- Born: 1972 (age 53–54) Chicago, Illinois, U.S.
- Education: University of Chicago Laboratory Schools Amherst College
- Occupations: Novelist; educator; essayist; editor;

= Calvin Baker =

American novelist, essayist, and editor

Calvin Baker (born 1972) is an American novelist, educator, essayist, and editor who has chronicled the African-American experience from the colonial era to the present, centering the Black voice and perspective within the context of trans-Atlantic history. Among his concerns are constructions of American identity, cosmopolitanism, post-colonialism, modernity, geography, and science. His work is often praised for its expansiveness and richness of language. He has taught at Yale College, Skidmore College, and Columbia University's Graduate Center for the Arts.

==Biography==

Born in Chicago, Baker attended the University of Chicago Lab Schools and graduated in 1994 from Amherst College, where he received his degree in English with highest honors in the major.

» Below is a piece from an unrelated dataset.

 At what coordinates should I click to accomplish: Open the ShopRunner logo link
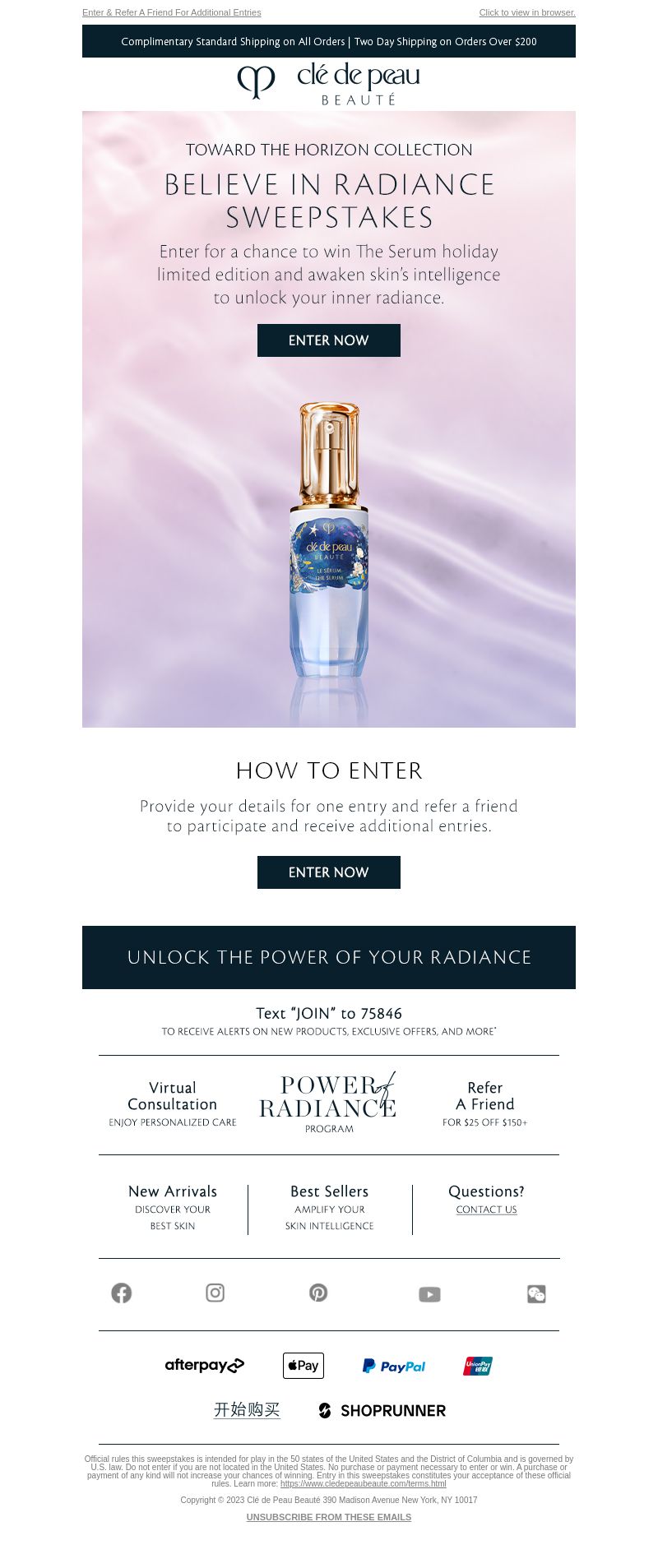click(382, 1411)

His first novel, Naming the New World (1998), was sold to A Wyatt Books for St. Martin's Press when he was 23. The novel begins in Africa before contact with Europe and ends in recent America. The narrative employs postmodern techniques to unify a single consciousness across time. It was hailed by numerous publications, including Time magazine, as the beginning of a major new voice in American letters.

His second novel, Once Two Heroes (2003), employs a dual narrative structure, one white, one black, to explore the mid-century connection between America and Europe and 20th-century violence through the prism of World War II and the American phenomenon of racial lynching.

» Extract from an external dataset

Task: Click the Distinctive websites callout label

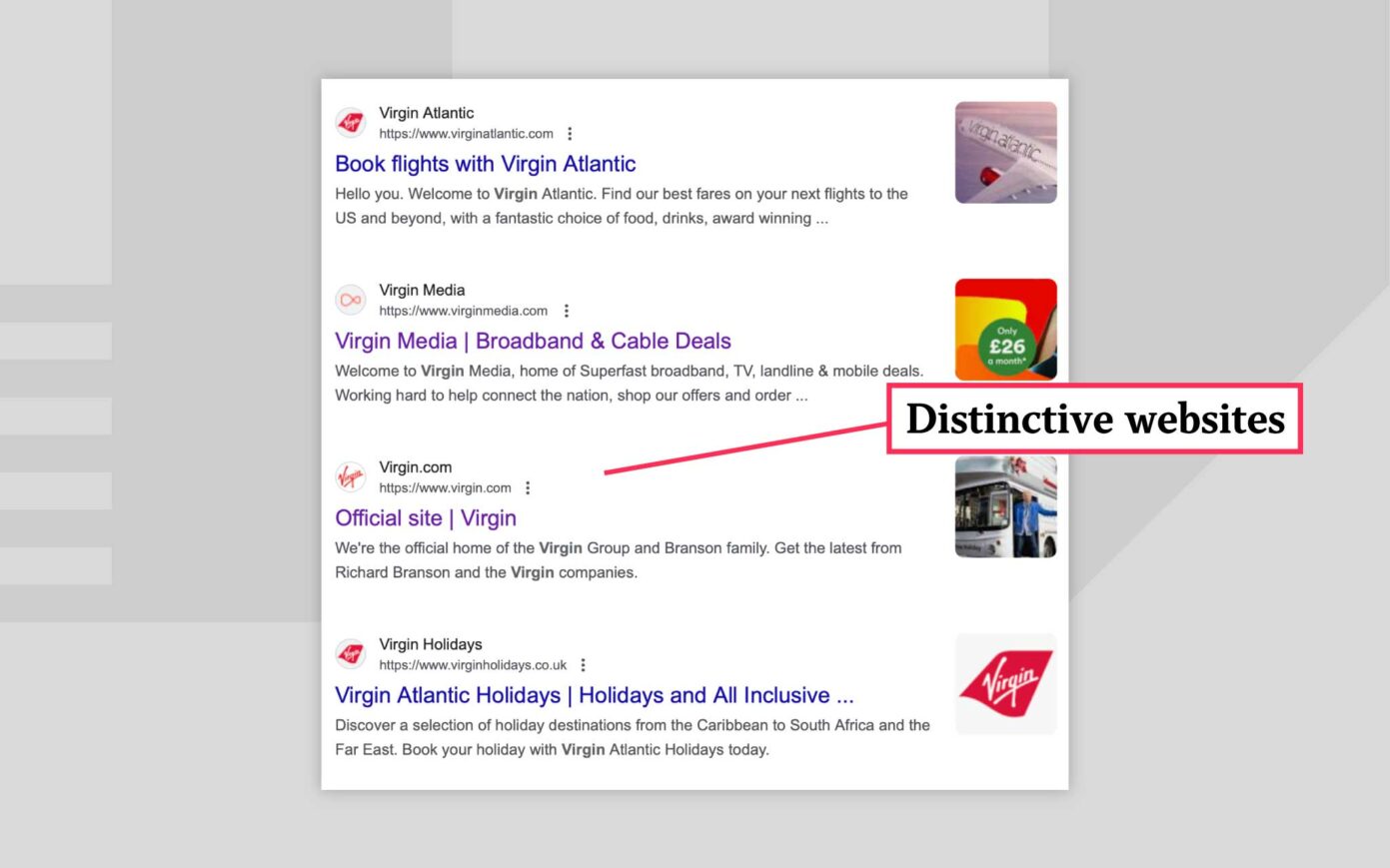Action: click(x=1094, y=420)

His third novel, Dominion (2006), is concerned with the promise and potentialities of pre-Revolutionary America, the birth of a racial caste system, and the ghost of loss that haunted the early settlers both black and white.

Grace, published in 2015, is concerned with the intersection of interior identity and geography, the interplay of logical and emotional systems, and the tension between public and private selves.

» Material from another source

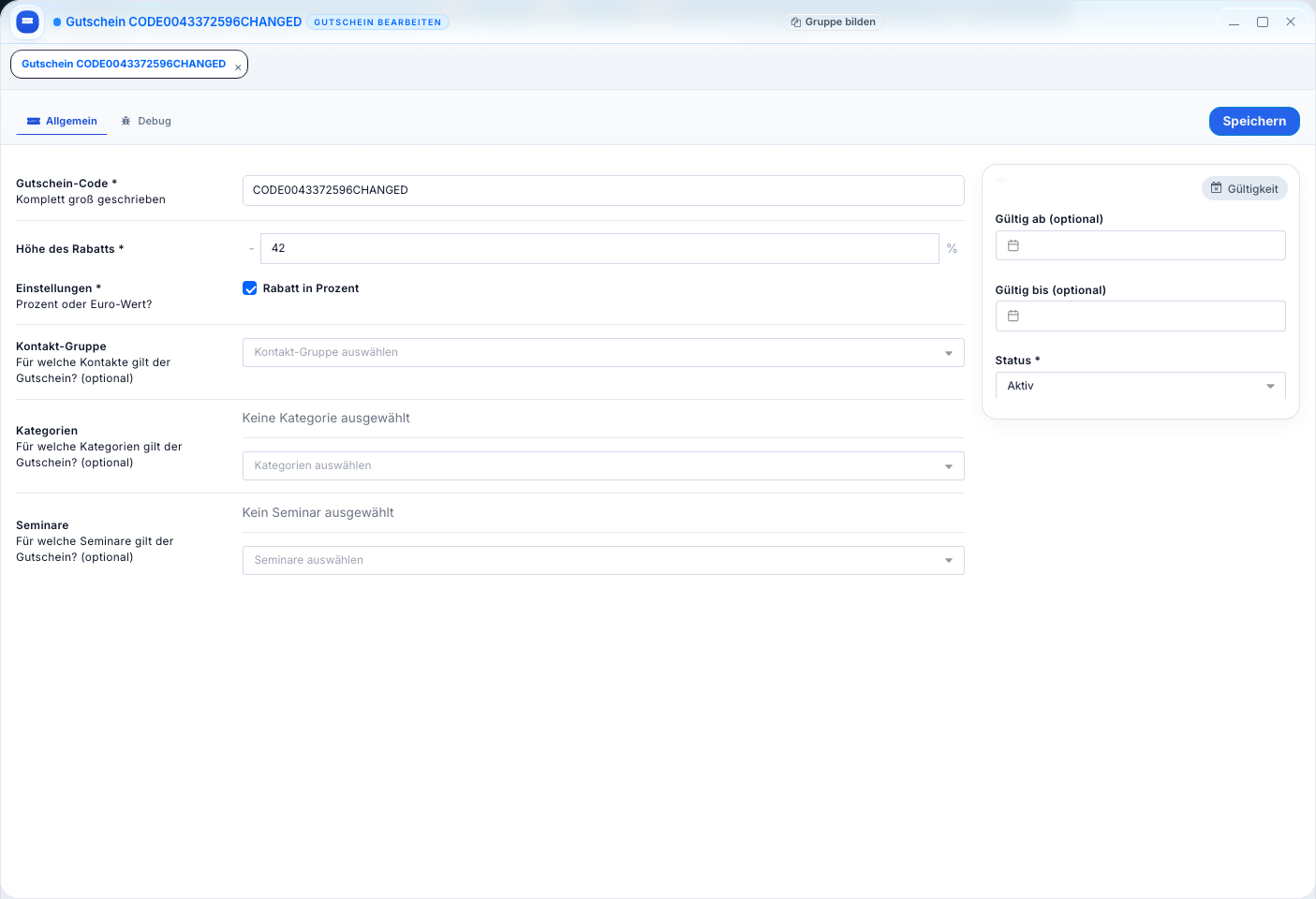Click the percent symbol next to discount
Screen dimensions: 1316x899
pos(952,248)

In 2020, Baker's first nonfiction book, A More Perfect Reunion: Race, Integration, and the Future of America, was published by Bold Type Books.

Esquire named him one of the best young writers in America in 2005. Dominion was a finalist for the Hurston/Wright Award as well as one of Newsdays Best Books of the Year. His work has been widely acclaimed by critics as well as writers as diverse as Joseph O'Neill, Junot Díaz, Jeffery Renard Allen, Francisco Goldman, Dale Peck, Maud Newton, and Hannah Tinti. Peck, widely known for his critical takedowns, has called Baker one of his favorite living writers, saying of Grace: "He works in a rarefied strain of literature whose practitioners include Faulkner, Morrison, Calvino and Cormac McCarthy." Newton has praised Baker's Dominion for "richness of language that recalls the King James."

In 2017 Baker teamed with Peck and publisher John Oakes to relaunch the Evergreen Review, the literary journal founded by Barney Rosset, which was influential in bringing attention to writers such as Samuel Beckett, Jean-Paul Sartre, Vladimir Nabokov, Edward Albee, and Leroi Jones.

Early in his career Baker worked as a journalist at the New Orleans Times-Picayune, Time Inc., and The Village Voice. His work has also appeared in Harper's Magazine and The New York Times Magazine. His longform piece, Notes for a Spanish Odyssey, about race and migration in Spain, was published as a Kindle Single with Amazon, and is part of the New York Public Library's permanent digital collection.

He has taught in the English department at Yale, Columbia University's MFA program, and the American studies department at the University of Leipzig, Germany. He also co-founded the digital content platform ScrollMotion, with Josh Koppel and John Lema. Baker lives in Saratoga Springs, New York.

==Bibliography==
- A More Perfect Reunion. Bold Type Books, 2020. ISBN 978-1-56858-923-7.
- Grace. Tyrus Books, 2015. ISBN 978-1-440-58575-3.
- "Dominion" (2006)
- Once Two Heroes. Viking, 2003. ISBN 978-0-670-03164-1.
- Naming the New World. St. Martin's Press, 1998. ISBN 978-0-312-18140-6.